Statistically Efficient Off-Policy Policy Gradients
- URL: http://arxiv.org/abs/2002.04014v2
- Date: Thu, 20 Feb 2020 14:40:50 GMT
- Title: Statistically Efficient Off-Policy Policy Gradients
- Authors: Nathan Kallus, Masatoshi Uehara
- Abstract summary: We consider the statistically efficient estimation of policy gradients from off-policy data.
We propose a meta-algorithm that achieves the lower bound without any parametric assumptions.
We establish guarantees on the rate at which we approach a stationary point when we take steps in the direction of our new estimated policy gradient.

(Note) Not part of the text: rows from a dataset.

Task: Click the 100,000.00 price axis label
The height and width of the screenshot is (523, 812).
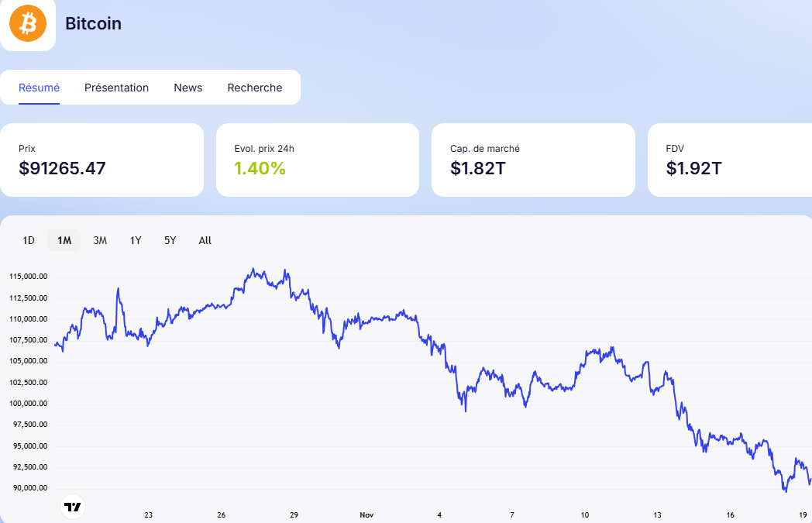Action: [x=29, y=404]
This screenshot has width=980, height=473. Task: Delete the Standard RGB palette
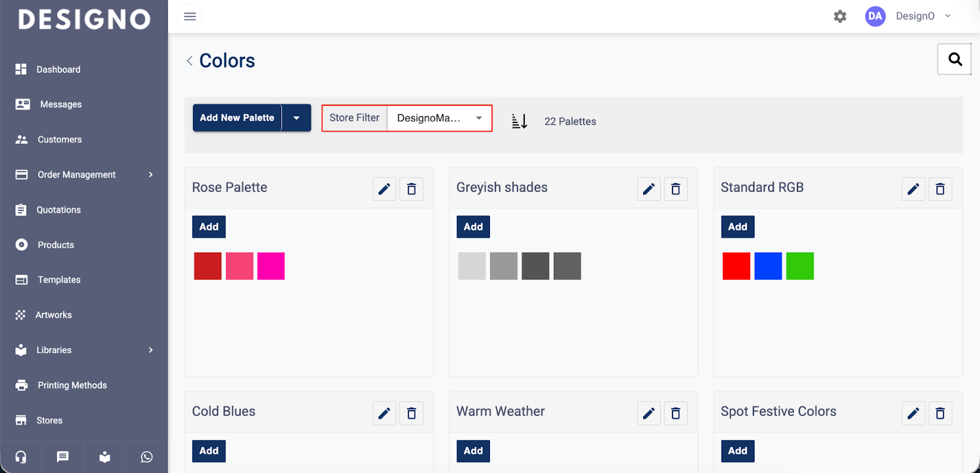coord(940,189)
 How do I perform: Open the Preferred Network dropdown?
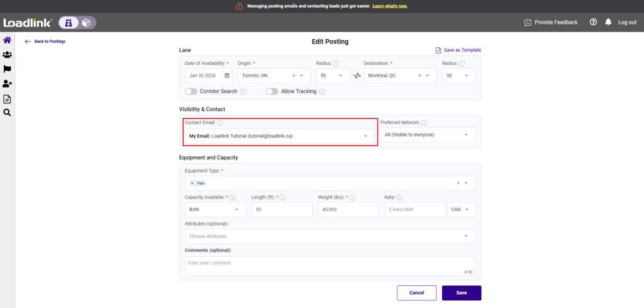pyautogui.click(x=428, y=135)
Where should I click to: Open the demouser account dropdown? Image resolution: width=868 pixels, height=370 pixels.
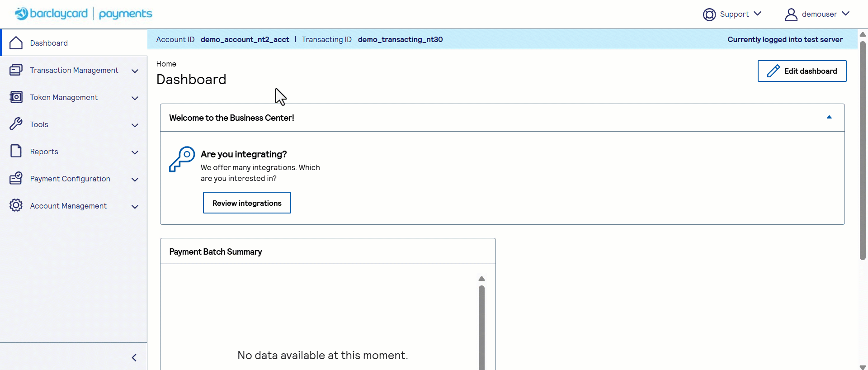tap(817, 14)
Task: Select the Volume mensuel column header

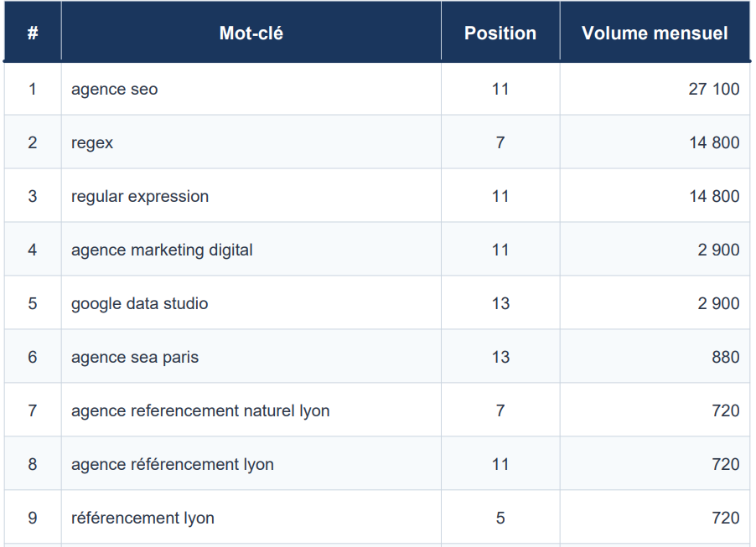Action: pos(655,34)
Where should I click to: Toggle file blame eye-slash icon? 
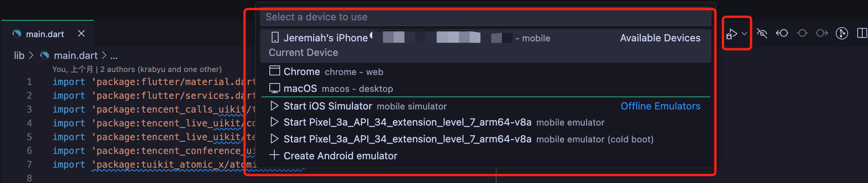point(762,34)

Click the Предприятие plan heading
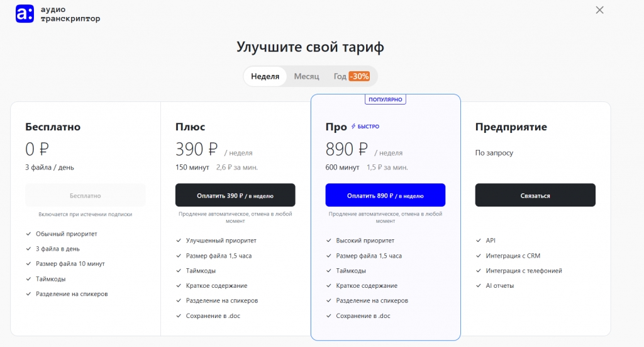tap(511, 127)
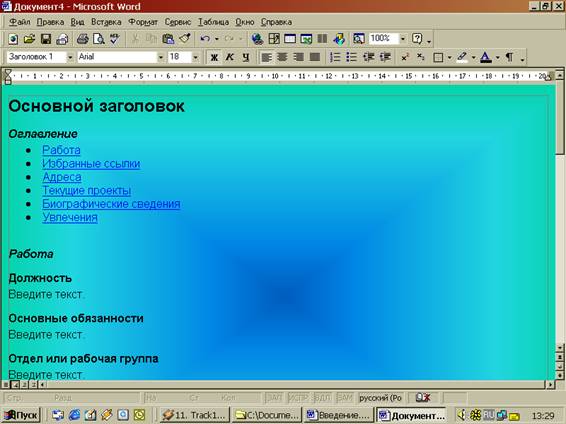Open the Формат menu
Screen dimensions: 566x424
click(x=143, y=22)
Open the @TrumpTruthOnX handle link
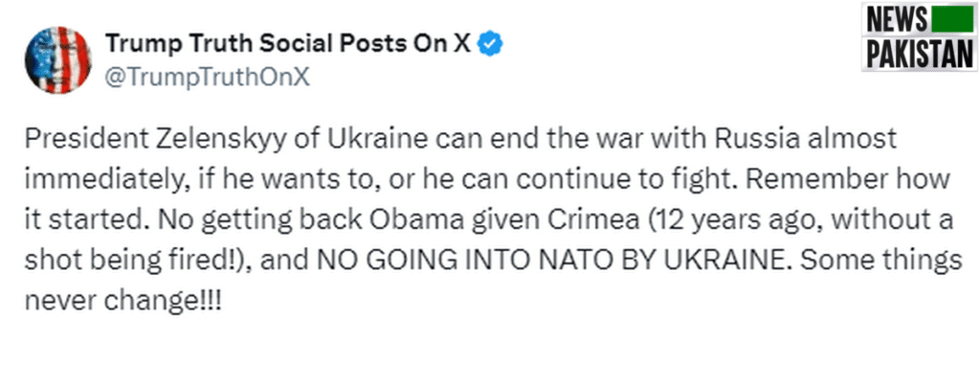 207,78
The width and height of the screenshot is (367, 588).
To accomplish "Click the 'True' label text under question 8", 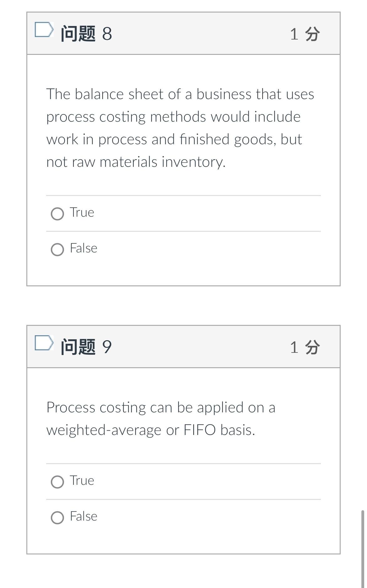I will pos(82,212).
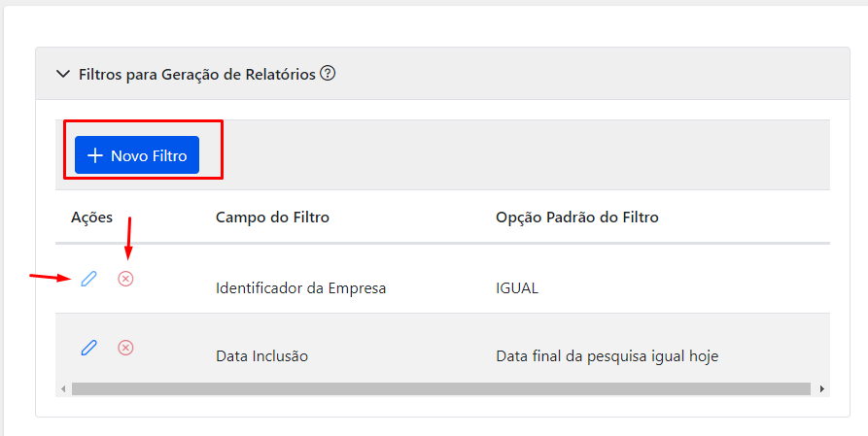Click the toolbar area beside Novo Filtro

point(515,155)

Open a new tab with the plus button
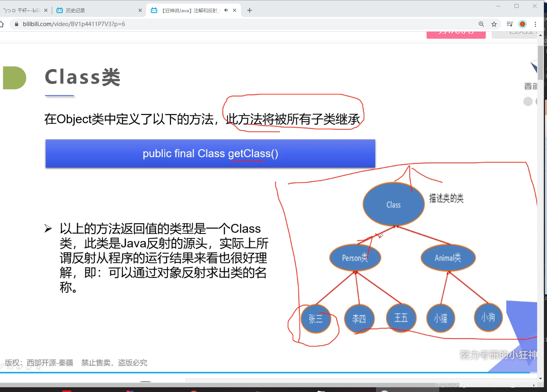coord(249,10)
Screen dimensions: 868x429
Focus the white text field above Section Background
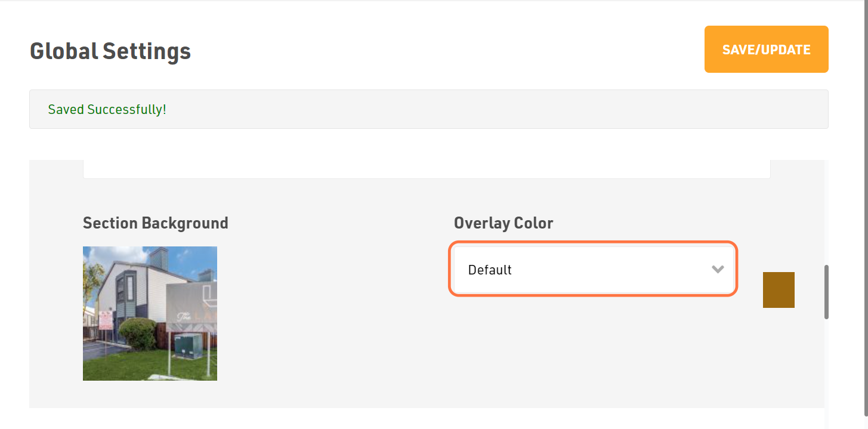[x=427, y=169]
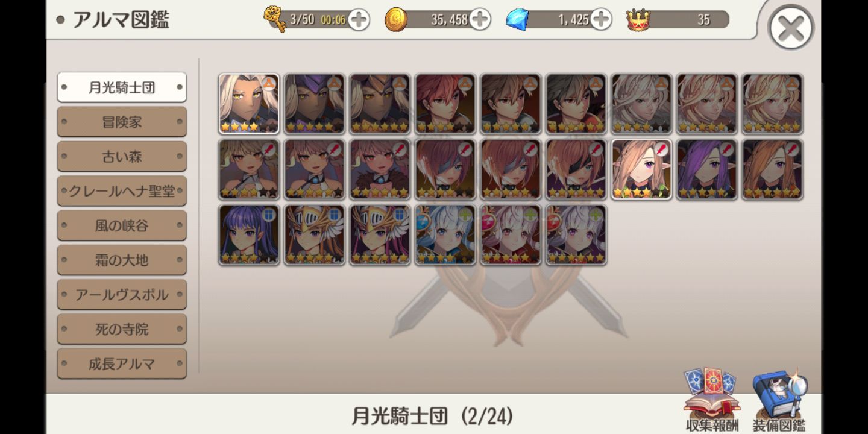
Task: Select the 冒険家 category tab
Action: (x=122, y=122)
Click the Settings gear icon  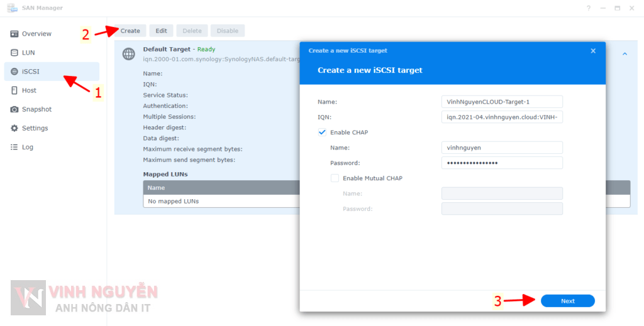[14, 128]
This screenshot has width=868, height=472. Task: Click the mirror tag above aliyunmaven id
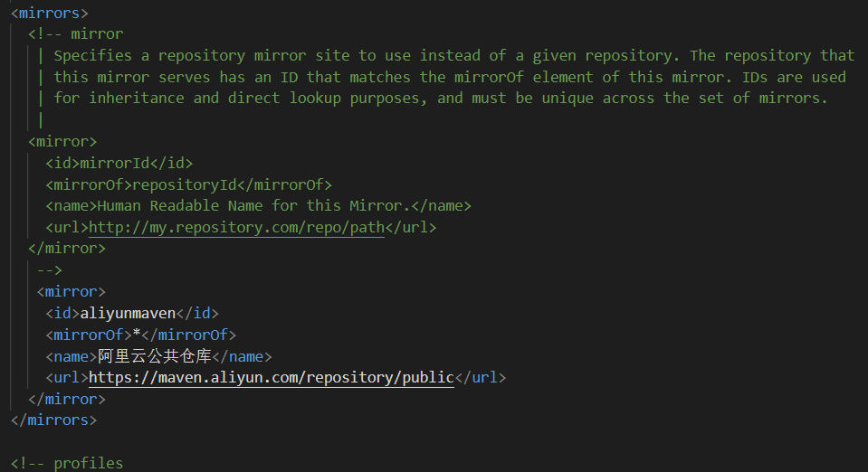[x=71, y=292]
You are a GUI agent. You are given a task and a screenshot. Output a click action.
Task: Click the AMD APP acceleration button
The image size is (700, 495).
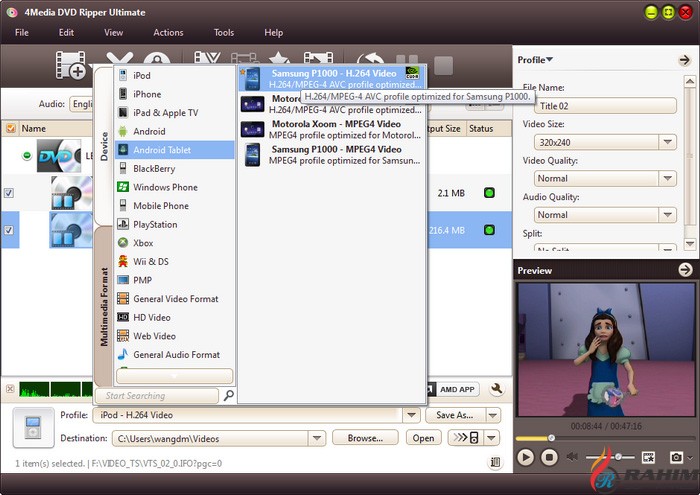tap(456, 390)
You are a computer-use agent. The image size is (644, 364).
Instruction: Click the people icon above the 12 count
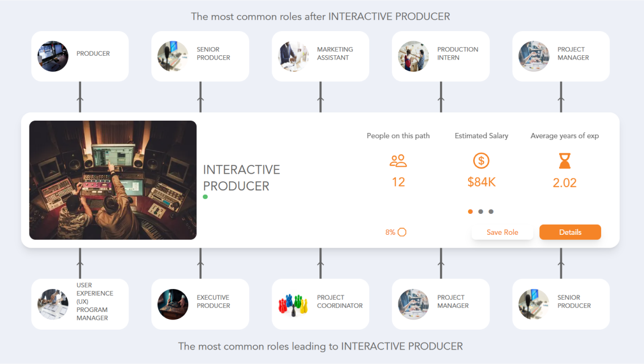click(398, 161)
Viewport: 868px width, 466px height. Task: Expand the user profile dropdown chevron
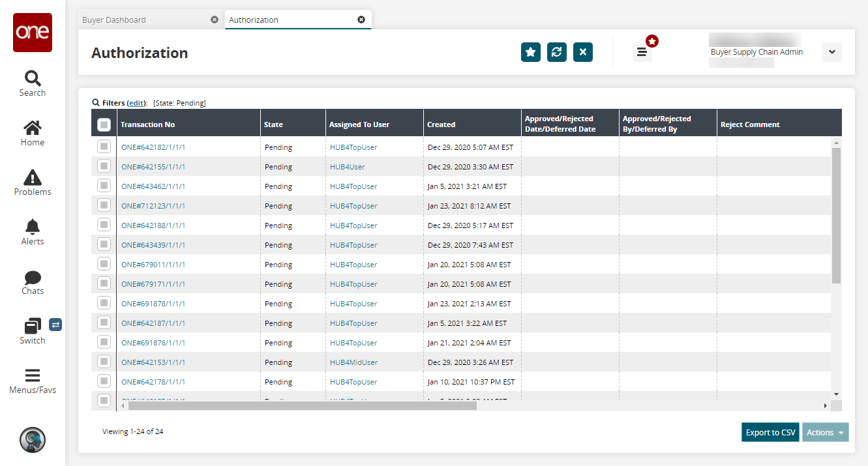pos(831,52)
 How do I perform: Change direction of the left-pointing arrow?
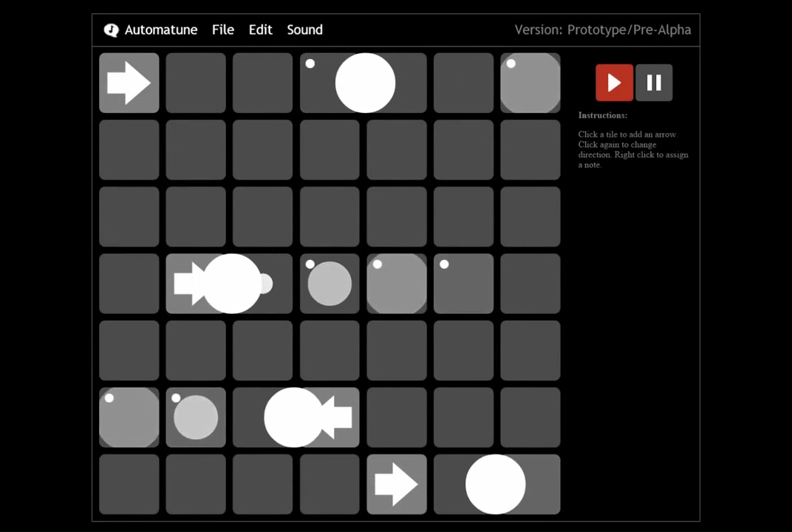click(338, 417)
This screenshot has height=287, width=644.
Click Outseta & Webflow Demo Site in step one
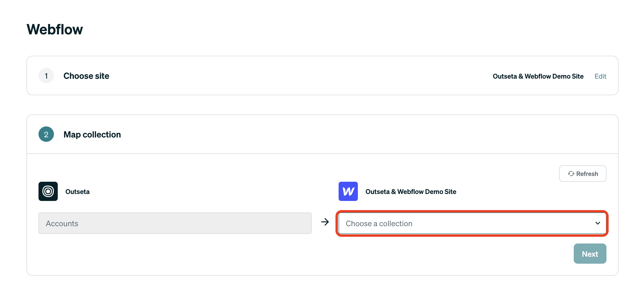point(538,76)
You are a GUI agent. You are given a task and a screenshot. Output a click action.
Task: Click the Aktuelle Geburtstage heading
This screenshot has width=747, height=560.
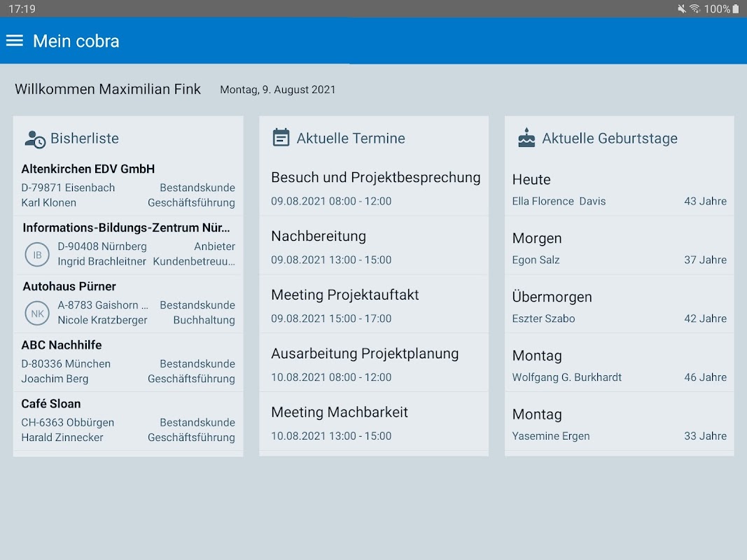tap(609, 139)
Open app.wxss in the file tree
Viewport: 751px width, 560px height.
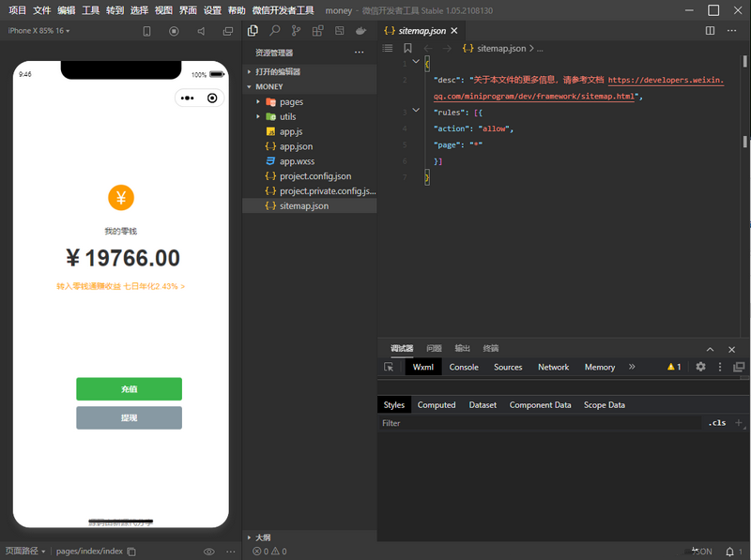point(297,161)
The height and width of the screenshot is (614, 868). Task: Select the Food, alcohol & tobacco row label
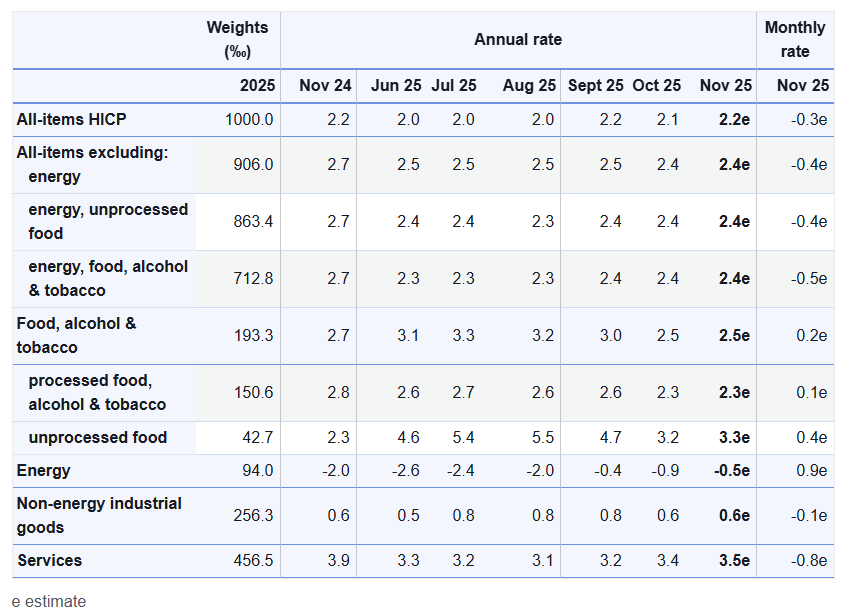[x=76, y=336]
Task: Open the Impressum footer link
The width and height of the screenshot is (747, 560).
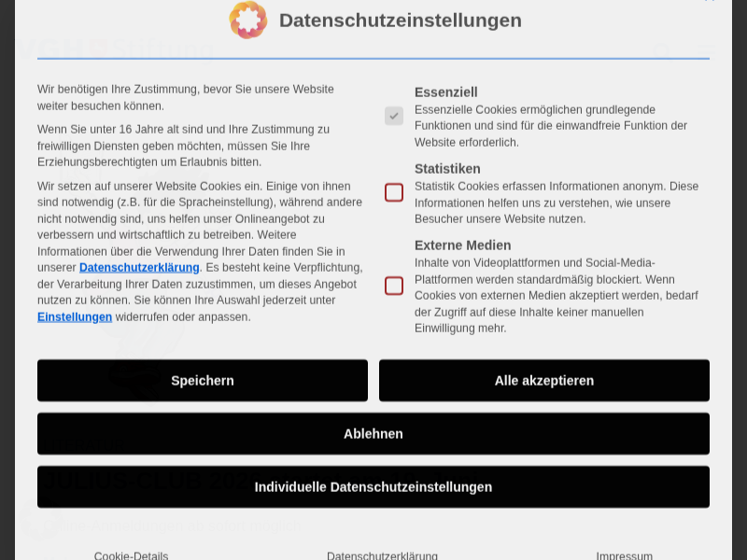Action: pos(624,555)
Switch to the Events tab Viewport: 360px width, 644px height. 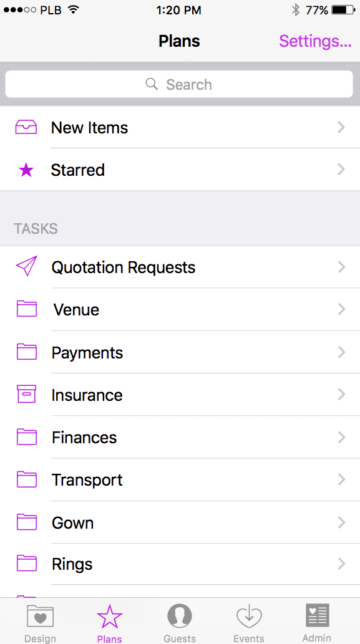click(248, 623)
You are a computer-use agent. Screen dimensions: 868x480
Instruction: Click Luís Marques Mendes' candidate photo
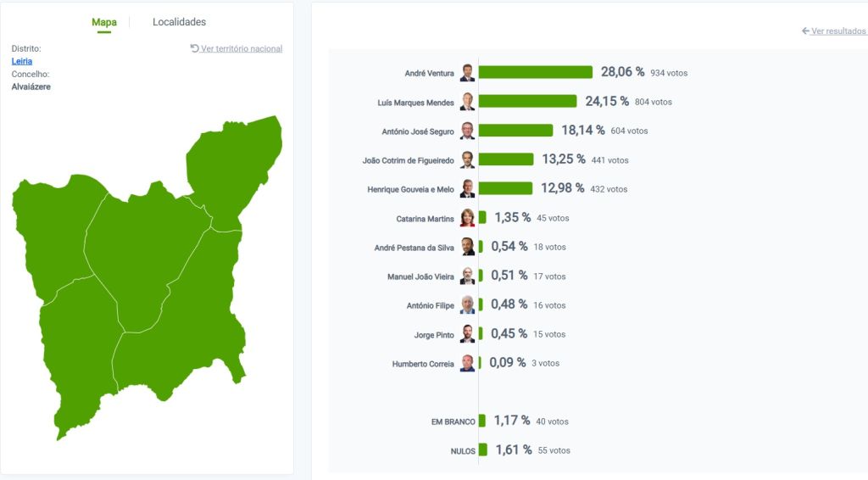[x=467, y=102]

- Score: 80.42316902296832
- License: http://arxiv.org/licenses/nonexclusive-distrib/1.0/
- Abstract: Policy gradient methods in reinforcement learning update policy parameters by
taking steps in the direction of an estimated gradient of policy value. In this
paper, we consider the statistically efficient estimation of policy gradients
from off-policy data, where the estimation is particularly non-trivial. We
derive the asymptotic lower bound on the feasible mean-squared error in both
Markov and non-Markov decision processes and show that existing estimators fail
to achieve it in general settings. We propose a meta-algorithm that achieves
the lower bound without any parametric assumptions and exhibits a unique 3-way
double robustness property. We discuss how to estimate nuisances that the
algorithm relies on. Finally, we establish guarantees on the rate at which we
approach a stationary point when we take steps in the direction of our new
estimated policy gradient.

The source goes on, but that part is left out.